WRITTEN EXERCISE:
Copy out the material below, changing each "How do I perform" to "How can I carry out" and leaving everything else untouched.

INPUT DATA:
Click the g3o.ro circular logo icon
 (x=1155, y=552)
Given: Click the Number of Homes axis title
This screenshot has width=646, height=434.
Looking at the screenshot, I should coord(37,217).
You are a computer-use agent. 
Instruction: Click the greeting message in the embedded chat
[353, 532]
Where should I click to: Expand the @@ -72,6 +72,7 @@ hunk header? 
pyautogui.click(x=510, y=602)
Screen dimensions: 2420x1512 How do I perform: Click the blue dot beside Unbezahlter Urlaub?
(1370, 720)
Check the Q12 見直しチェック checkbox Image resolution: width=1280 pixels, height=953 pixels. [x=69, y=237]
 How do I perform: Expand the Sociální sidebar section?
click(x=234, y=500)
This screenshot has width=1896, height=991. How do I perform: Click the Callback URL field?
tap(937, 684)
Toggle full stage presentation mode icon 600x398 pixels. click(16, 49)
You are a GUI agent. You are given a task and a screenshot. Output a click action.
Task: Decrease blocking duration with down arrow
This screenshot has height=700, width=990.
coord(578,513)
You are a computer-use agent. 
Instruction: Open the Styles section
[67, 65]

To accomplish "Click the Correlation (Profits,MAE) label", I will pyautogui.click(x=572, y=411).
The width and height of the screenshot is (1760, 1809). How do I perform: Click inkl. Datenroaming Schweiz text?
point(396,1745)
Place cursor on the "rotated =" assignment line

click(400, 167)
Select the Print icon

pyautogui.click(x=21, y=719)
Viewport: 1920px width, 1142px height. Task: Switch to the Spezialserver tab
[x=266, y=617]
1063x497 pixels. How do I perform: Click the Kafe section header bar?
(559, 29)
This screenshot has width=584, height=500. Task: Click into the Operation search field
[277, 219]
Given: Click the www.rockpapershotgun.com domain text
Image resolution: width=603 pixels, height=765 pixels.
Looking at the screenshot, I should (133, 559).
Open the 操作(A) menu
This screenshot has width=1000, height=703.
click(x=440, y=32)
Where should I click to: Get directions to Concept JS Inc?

SOLVED PROBLEM:
Click the g3o.ro circular logo icon
 (x=1155, y=552)
Given: Click the Number of Homes axis title
This screenshot has width=646, height=434.
Looking at the screenshot, I should coord(37,217).
You are a computer-use agent. 
Instruction: Click the greeting message in the embedded chat
[353, 532]
Where should I click to: Expand the @@ -72,6 +72,7 @@ hunk header? 
pyautogui.click(x=510, y=602)
Screen dimensions: 2420x1512 How can I carry out: Click the blue dot beside Unbezahlter Urlaub?
(1370, 720)
Check the Q12 見直しチェック checkbox Image resolution: width=1280 pixels, height=953 pixels. [x=69, y=237]
 How can I carry out: Expand the Sociální sidebar section?
click(x=234, y=500)
This screenshot has width=1896, height=991. How can I carry out: Click the Callback URL field?
tap(937, 684)
Toggle full stage presentation mode icon 600x398 pixels. click(16, 49)
You are a GUI agent. You are given a task and a screenshot. Output a click action.
Task: Decrease blocking duration with down arrow
This screenshot has height=700, width=990.
coord(578,513)
You are a computer-use agent. 
Instruction: Open the Styles section
[67, 65]

To accomplish "Click the Correlation (Profits,MAE) label", I will pyautogui.click(x=572, y=411).
The width and height of the screenshot is (1760, 1809). How can I carry out: Click inkl. Datenroaming Schweiz text?
point(396,1745)
Place cursor on the "rotated =" assignment line

click(400, 167)
Select the Print icon

pyautogui.click(x=21, y=719)
Viewport: 1920px width, 1142px height. Task: Switch to the Spezialserver tab
[x=266, y=617]
1063x497 pixels. How can I carry out: Click the Kafe section header bar?
(559, 29)
This screenshot has width=584, height=500. Task: Click into the Operation search field
[277, 219]
Given: Click the www.rockpapershotgun.com domain text
Image resolution: width=603 pixels, height=765 pixels.
Looking at the screenshot, I should (133, 559).
Open the 操作(A) menu
This screenshot has width=1000, height=703.
click(x=440, y=32)
Where should I click to: Get directions to Concept JS Inc?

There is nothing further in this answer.